猛威の例として、プリウスのエンジンが止まった、ソニーのウォークマンのバグが頻発、ブラビアで電源が落とせなくなったなどが挙げられている。またキヤノンや松下電器でも、ホームページの「重要なお知らせ」欄にはソフト修正の告知がずらり、だそうだ。
この記事によると、いまや製品開発のコストの7割はソフト開発費だそう。また、現在の携帯電話のソフトは、80年代の銀行オンラインシステム並みの複雑さを持っているらしい。
ソニーの中鉢良治社長は、技術系で人材が欲しいのは「ソフト部門」と言い切る。その枢要部門で技術者が「バグつぶし」に追われてしまうと、新規開発が遅れ、コストもかさむ。
という記事もあり、我々ソフト屋としていはまだまだ必要とされていそうなので嬉しいような気もするが、その需要を創り出しているのもこれまた我々だという構造になっているよう。
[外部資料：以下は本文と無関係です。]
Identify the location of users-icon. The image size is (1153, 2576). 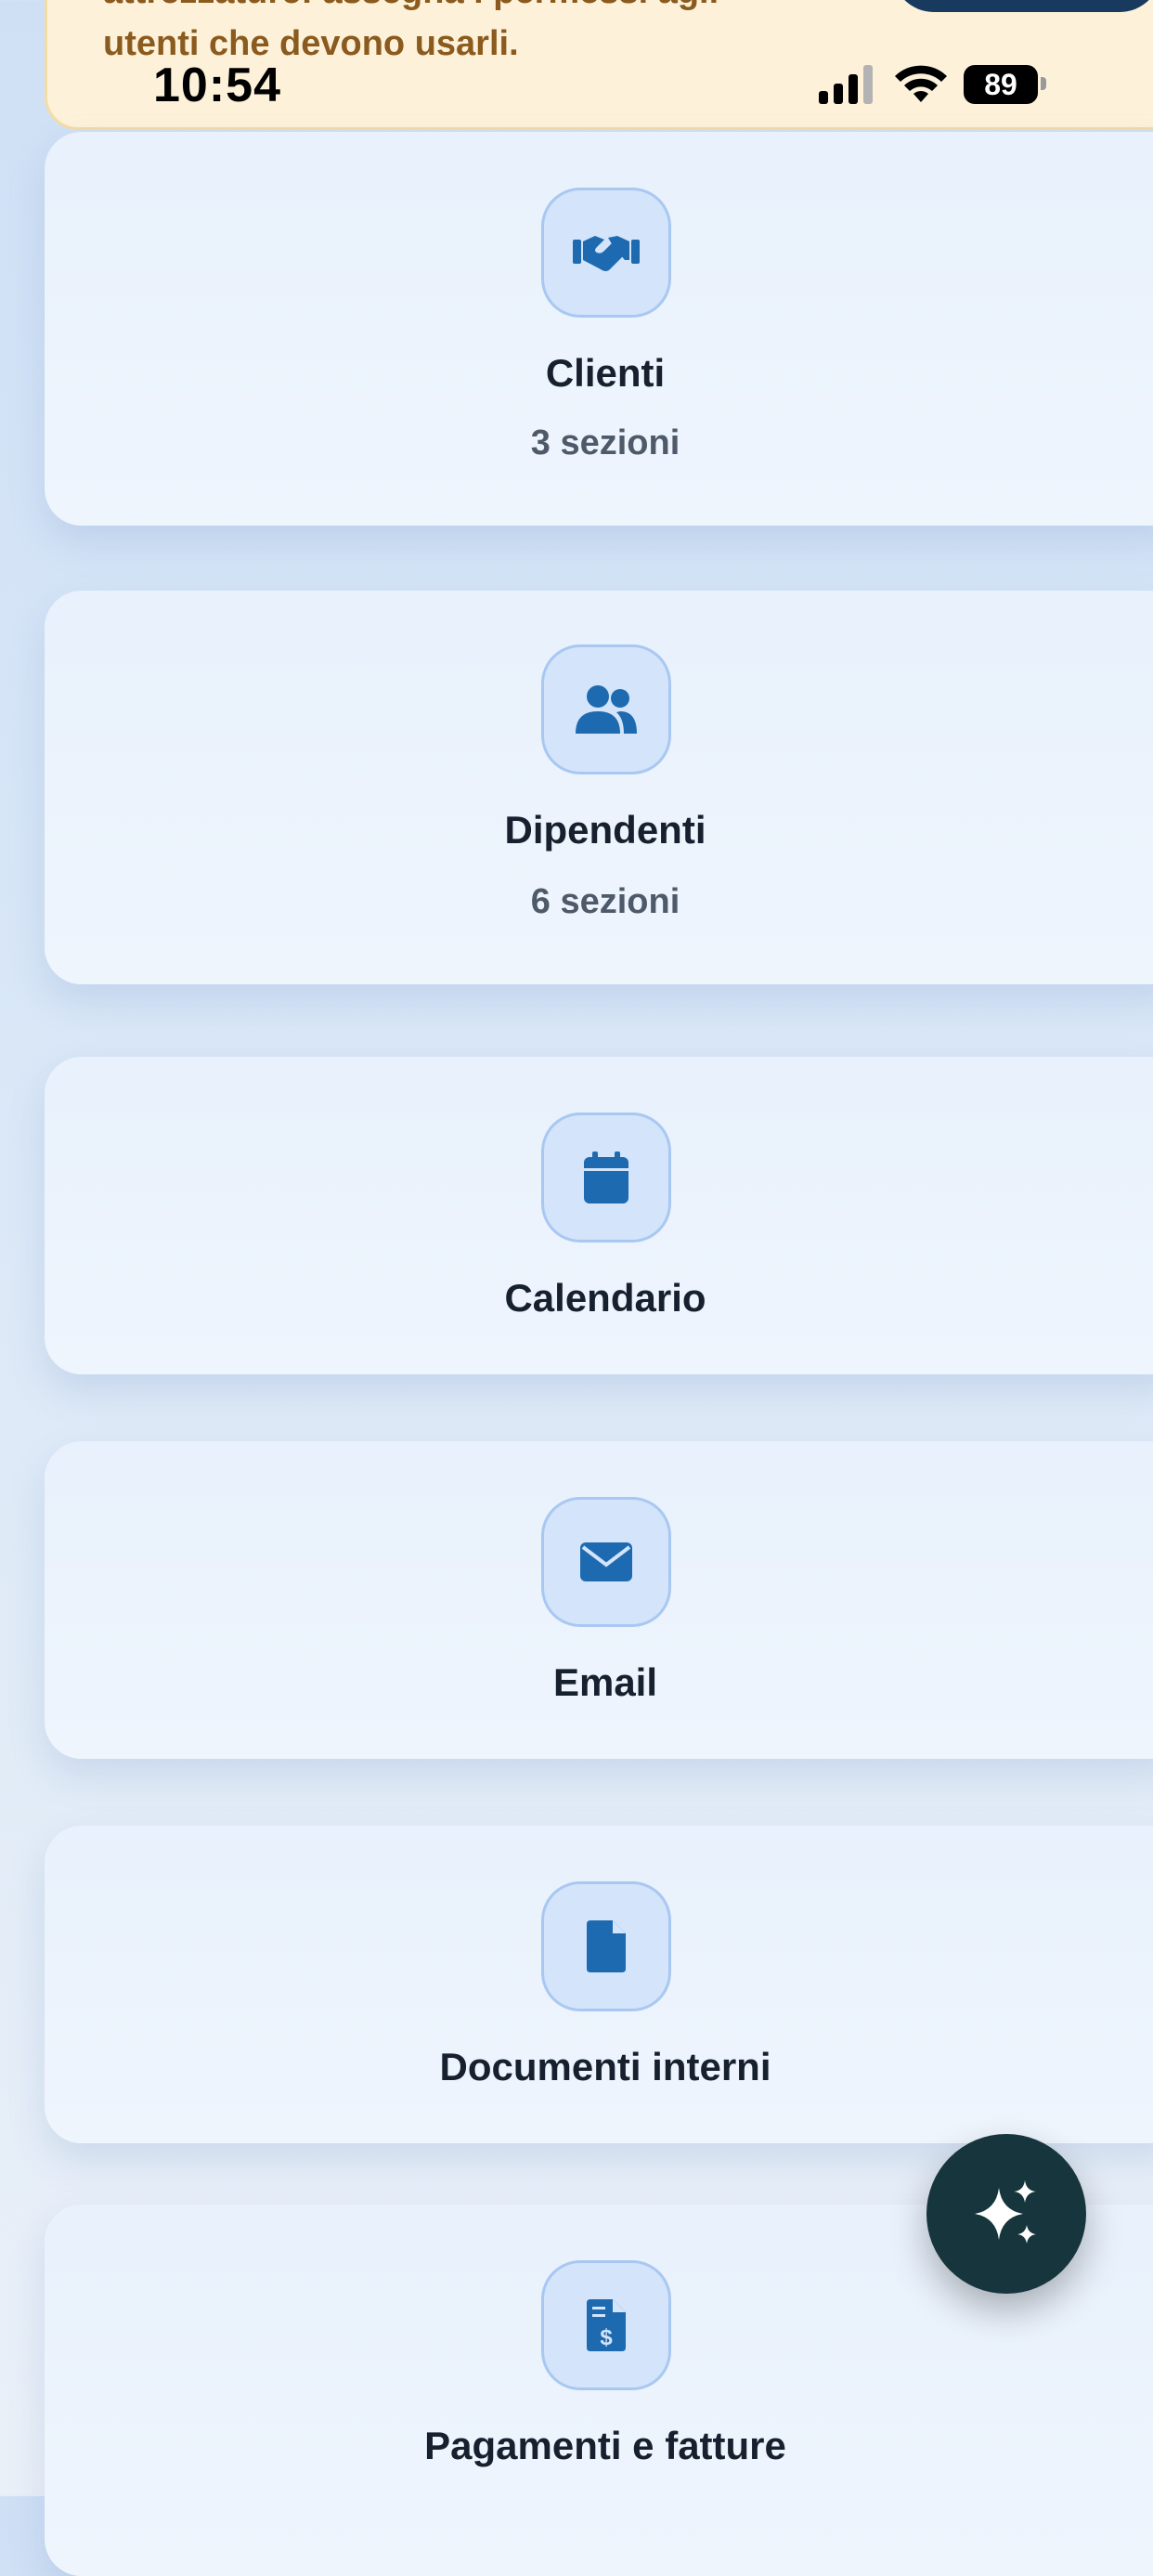
(606, 710).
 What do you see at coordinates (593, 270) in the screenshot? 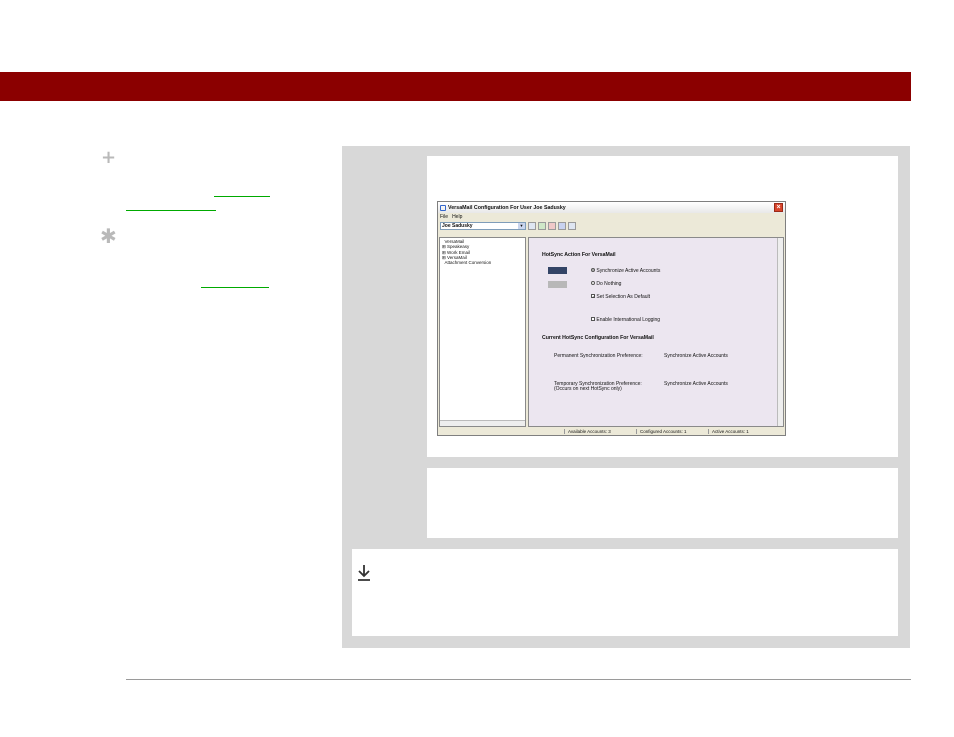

耳の痛い話である。
ソフト屋としてあるまじき発言に聞こえるかもしれないが、僕は「バグは絶対に発生する」という前提を持った上で、それに対してどのように対策を立てるかが重要であると考えている。例えばデジタル機器を定期的にネットワークに繋げることにより、パッチを素早く当てることの出来る仕組みを作るとかそういうことが大事、ということ。
またWEB2.0っぽい考え方を持ち込むのであれば、各社ハードの仕様は完全に公開してしまって、Linux等のオープンソースを基に、基本OSの共同開発に乗り出すべきなのではないだろうか。当然バグは出るのだが、共通のソフトを使っていれば、バグの減少も共有できる訳だし、コストが随分と押さえられるだろう。そういった協力体制を組まないと、もう各社各様ではやっていけないほど複雑化な構造物を相手に我々は闘っているのだ。